From the son of a small town tugboat captain to the Father of American Pin-Up Art, Rolf Armstrong led a full life and had a long and prolific career. In 1919, Armstrong aligned himself with Brown & Bigelow where he painted countless images for advertising calendar art.
Mahlon Blaine’s best work walked the razor's edge between the grotesque and beautiful. A childhood accident left the artist – who was born in 1894 - blind in his left eye, an accident that contributes to the flattened perspective that marks his work.
Henry Clive's colorful life began in 1882 as Henry O'Hara in Austrailia. He made his way to Hollywood supporting himself with the trade of a magician and later became a Silent screen actor. His magazine cover illustration work ultimately propelled him into being an iconic force of the art deco Jazz Age.
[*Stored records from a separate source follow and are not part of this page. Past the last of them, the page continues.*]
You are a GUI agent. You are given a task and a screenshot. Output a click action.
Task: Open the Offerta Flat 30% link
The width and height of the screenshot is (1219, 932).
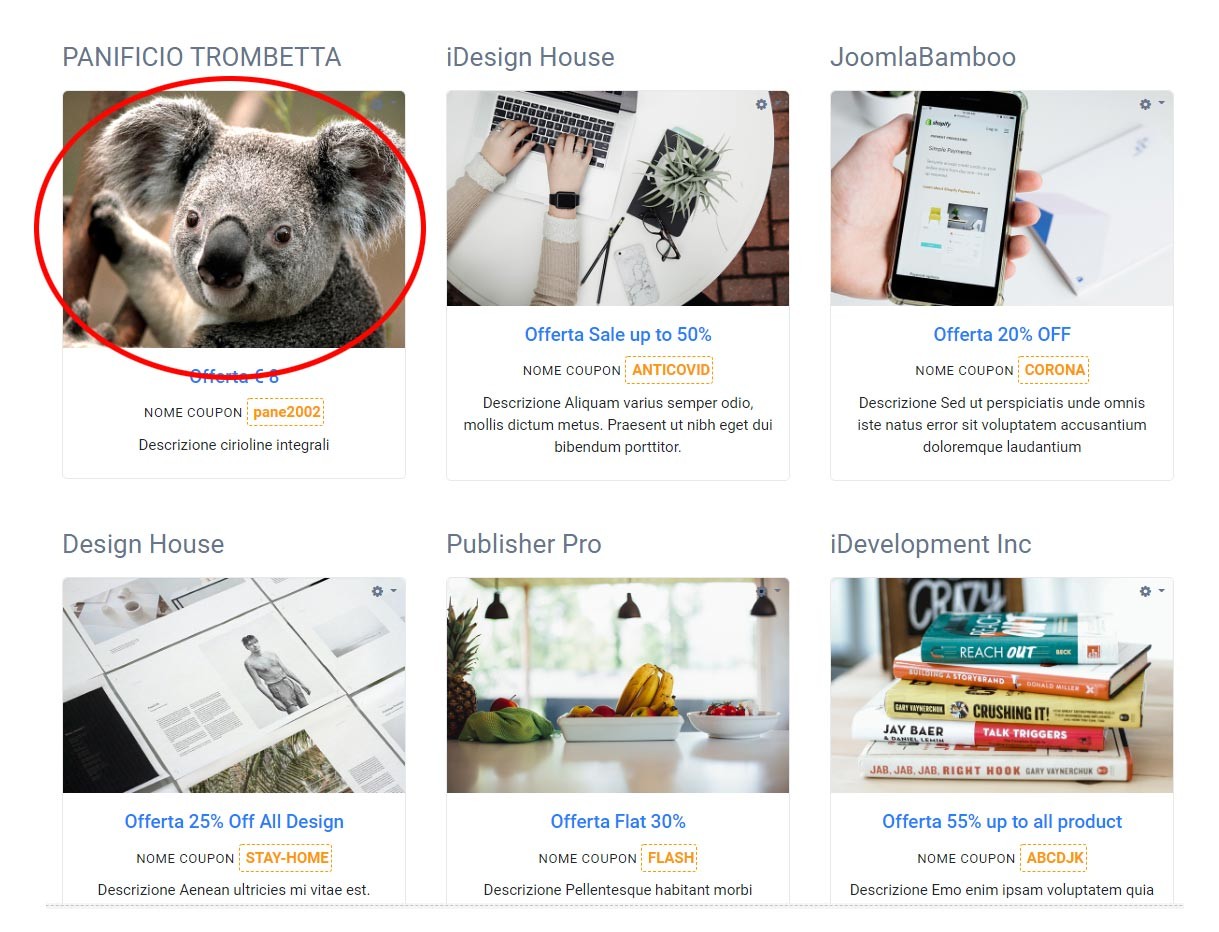tap(618, 821)
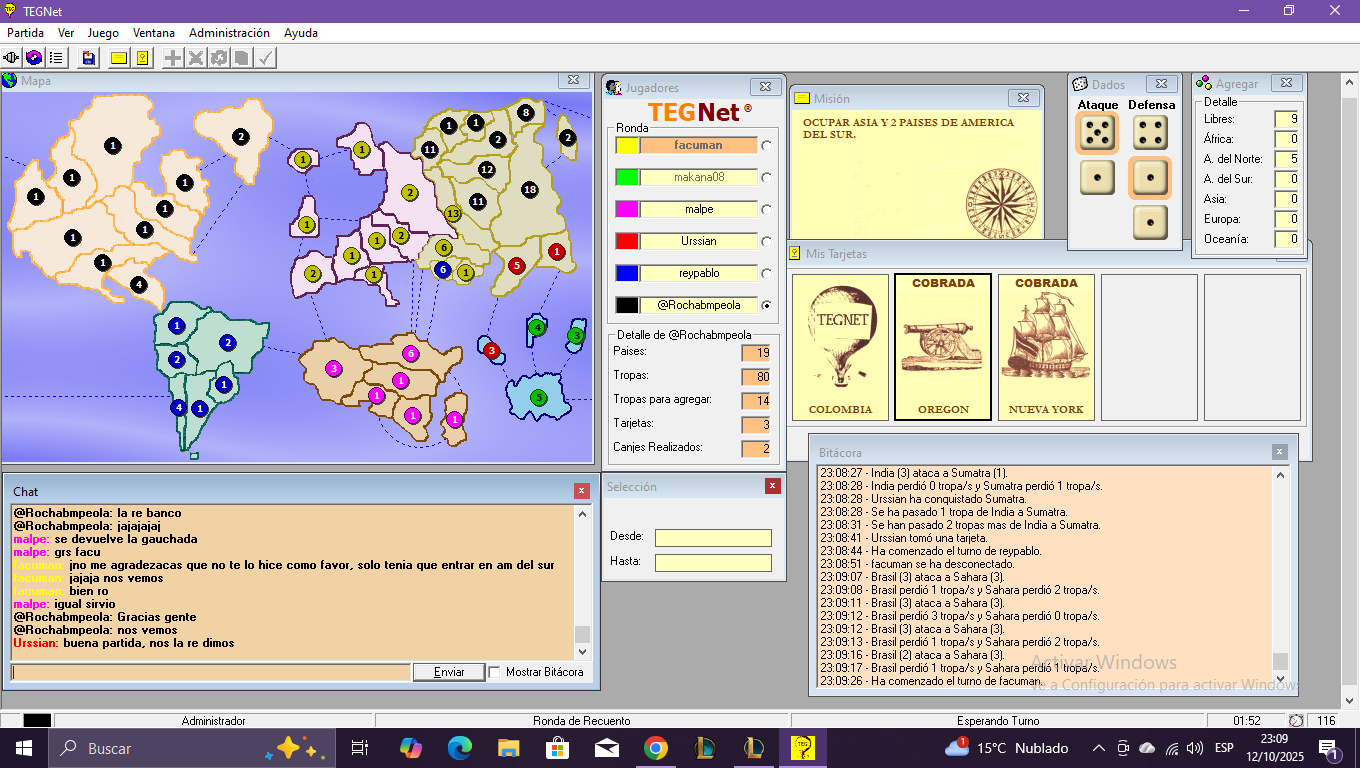Click the magenta color swatch for malpe
The image size is (1360, 768).
click(627, 210)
Gillete Elvgren is regarded today as the most technically proficient and gifted commercial pin-up artist of the 20th century, a prolific and hard working perfectionist who created luminous portraits of the mischievous girl next door for the Louis F. Dow Calendar Company and later the Brown & Bigelow Calendar Company.
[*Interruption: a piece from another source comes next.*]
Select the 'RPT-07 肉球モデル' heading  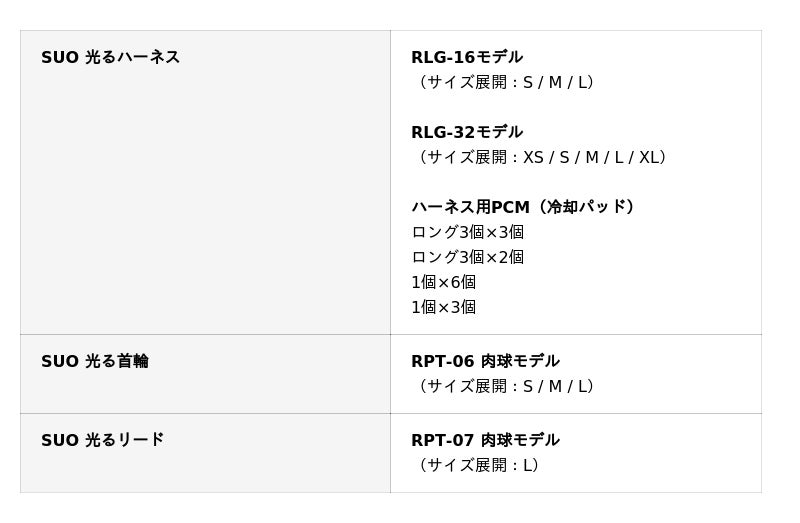click(485, 440)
One of the most prolific yet unheralded American pulp, advertising, and pin up illustrators of the 20th century, Cardwell Higgins is remembered most for the highly inventive and provocative covers he created for depression-era Spicy Pulp titles such as "Silk Stockings" and "Expose Detective". Higgins left behind an incredibly wide and varied body of work, which spanned genres, styles, and generations of trends.
The inception of Earl Moran's vibrant career as a pin-up artist could be narrowed to 1932 when Moran signed an exclusive contract with Brown & Bigelow who eventually sold millions of calendars graced with his sensual art deco pin-up girls. Moran was a photographer, as well as an illustrator, which lent well in his portrait pin-ups by giving him a great knowledge of lighting and shadows.
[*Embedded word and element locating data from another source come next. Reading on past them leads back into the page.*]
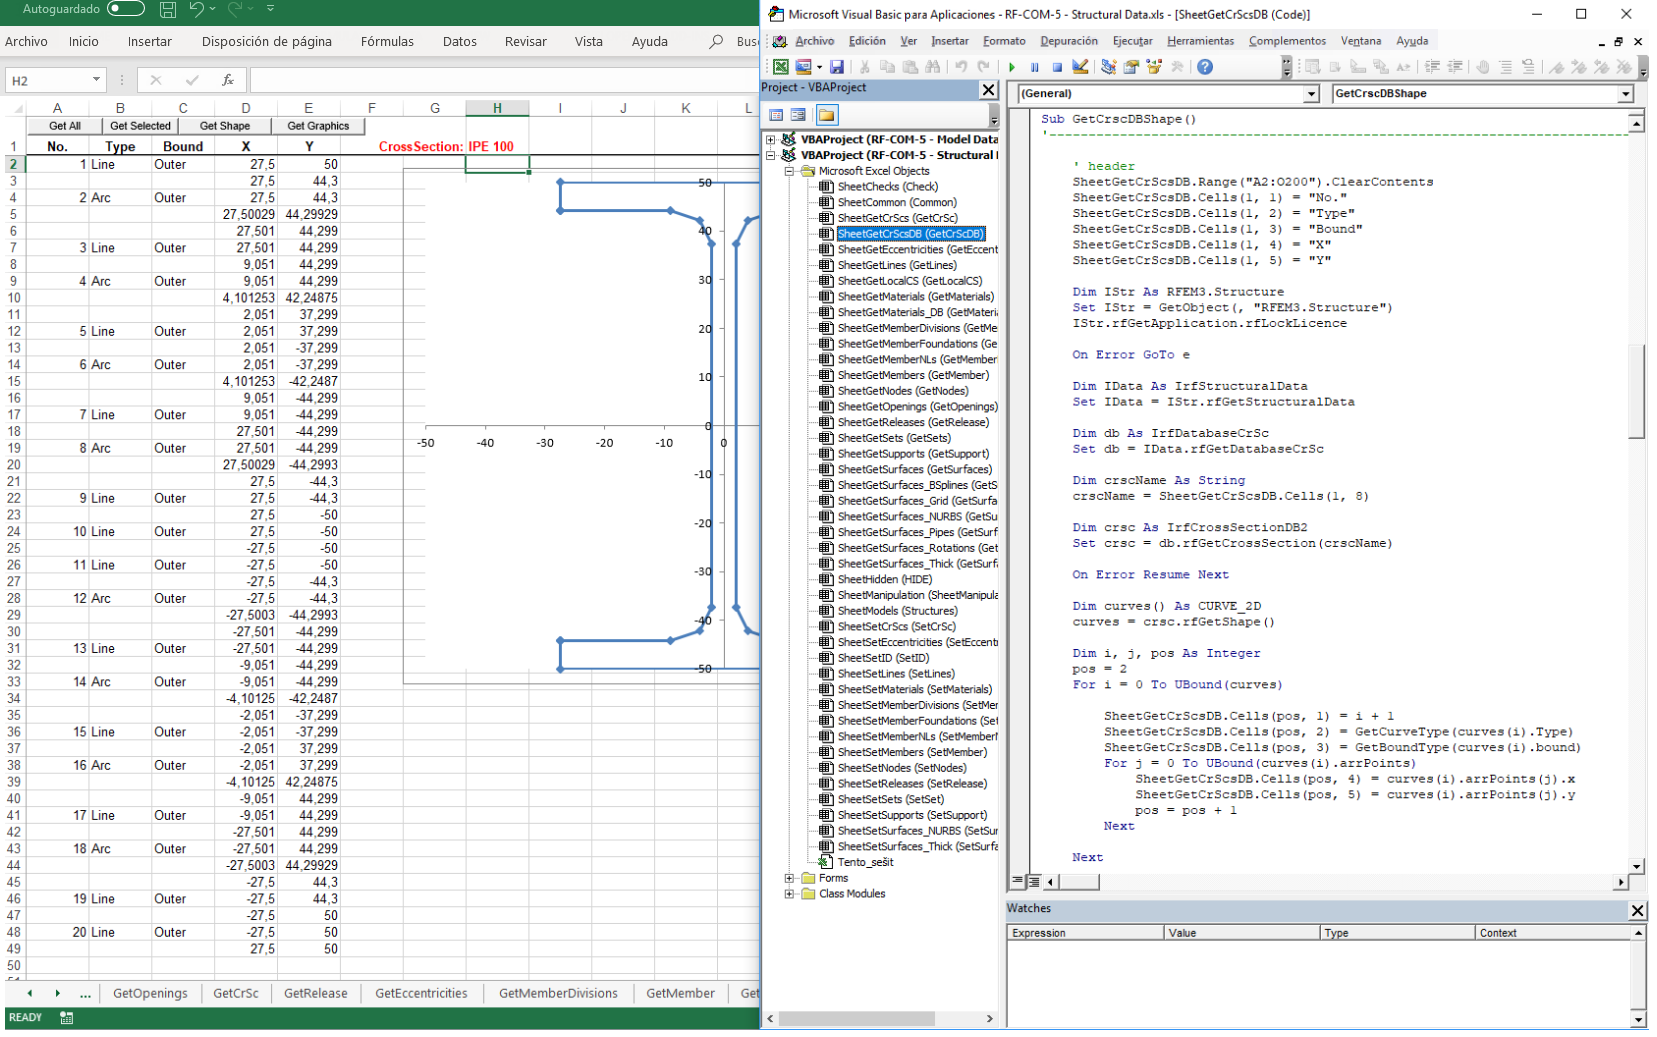Viewport: 1657px width, 1037px height.
Task: Expand the Forms folder in project tree
Action: (790, 879)
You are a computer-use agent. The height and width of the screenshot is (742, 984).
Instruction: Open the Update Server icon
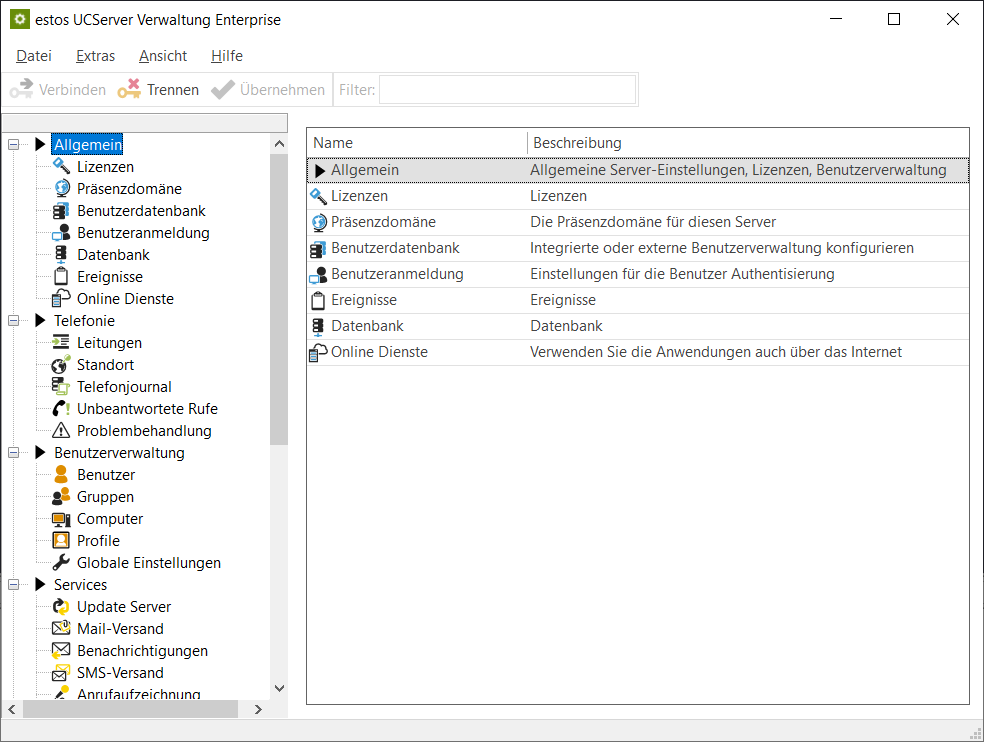[x=61, y=607]
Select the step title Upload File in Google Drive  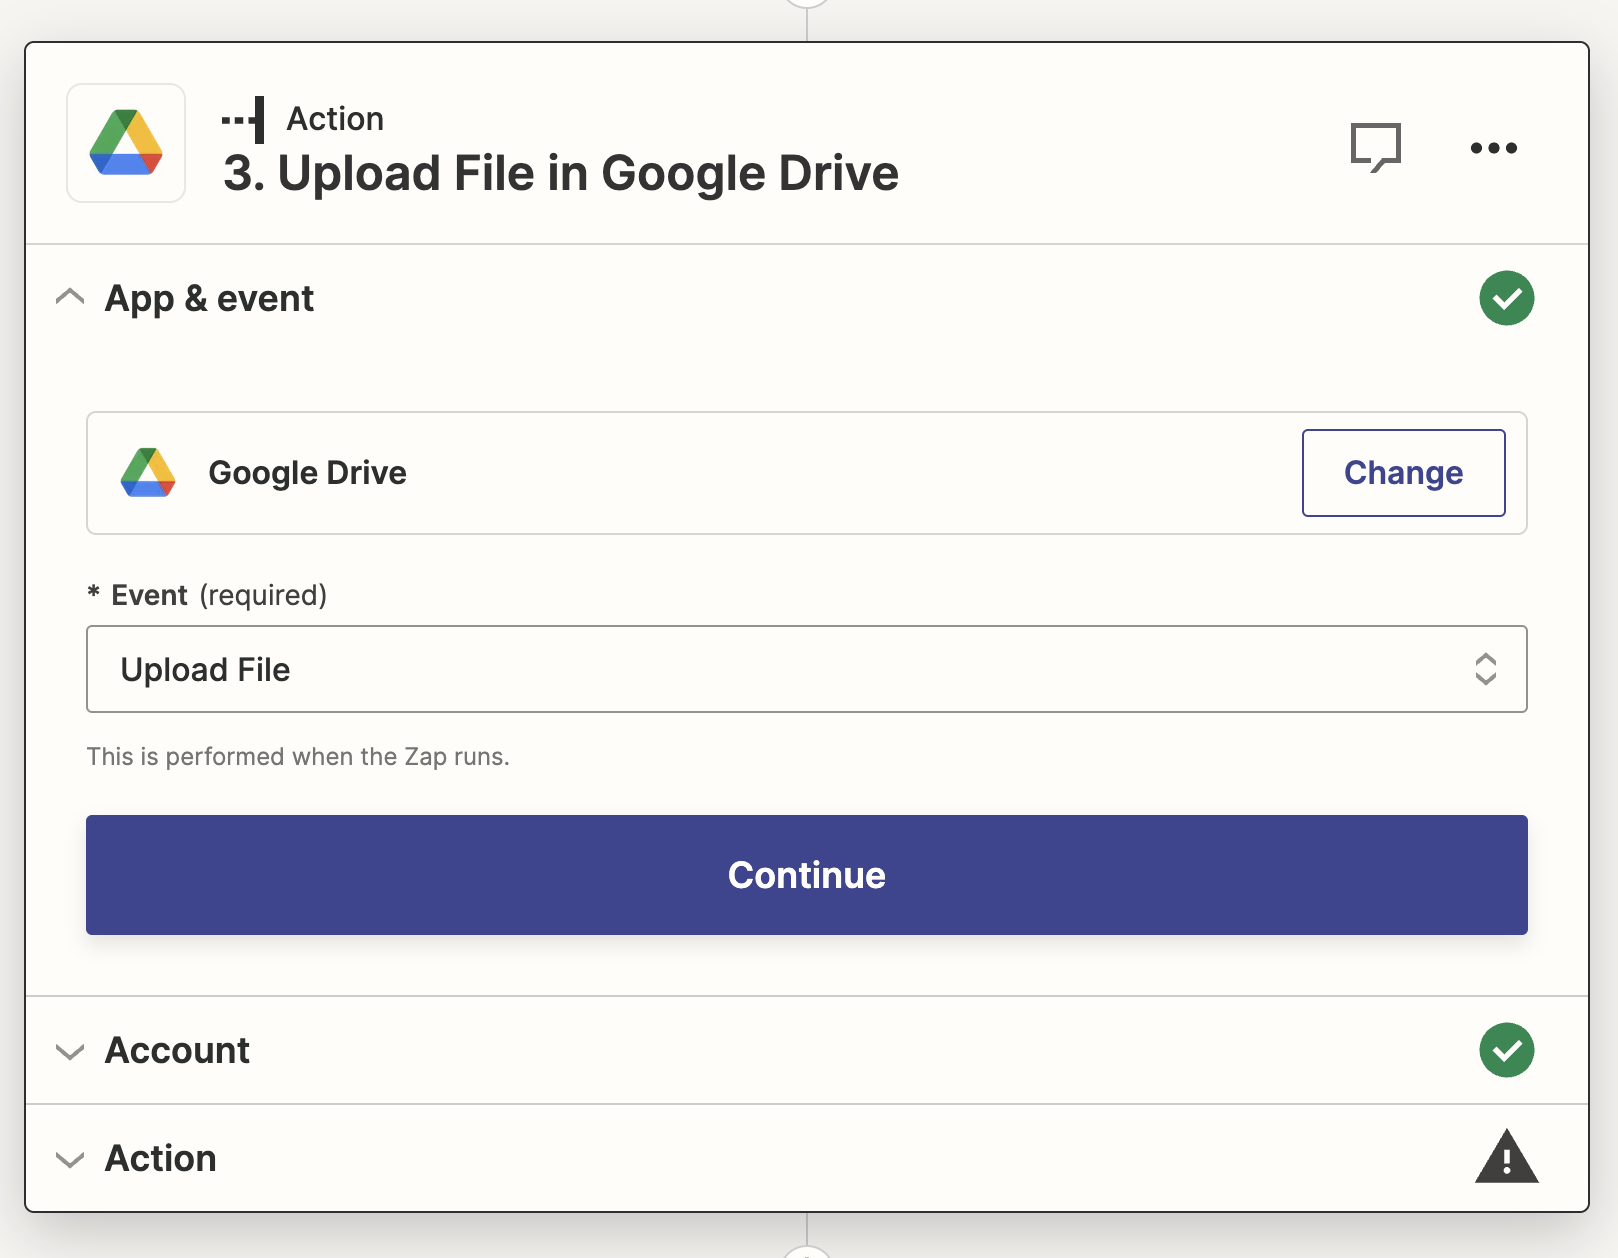560,173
Although Charles Sheldon can arguably be called one of the pioneers of pin-up art, his roots came from art nouveau style illustrations. One the highest paid illustrators of his time, his cover illustrations were ingrained in the minds and eyes of the American people. His glamorous interpretations of Clara Bow, Jean Harlow, Greta Garbo and Marlene Dietrich were in high demand.
Before Arthur Spear could read, he was fascinated with drawing pictures of horses. From that very early age, art was a clear focus for Spear. The majority of his artwork was not intended for commercial use with the exception of "Daydreams" which is his most famous image for this reason. He gave up painting in 1944, giving away all of his art supplies and destroying many of his paintings on hand.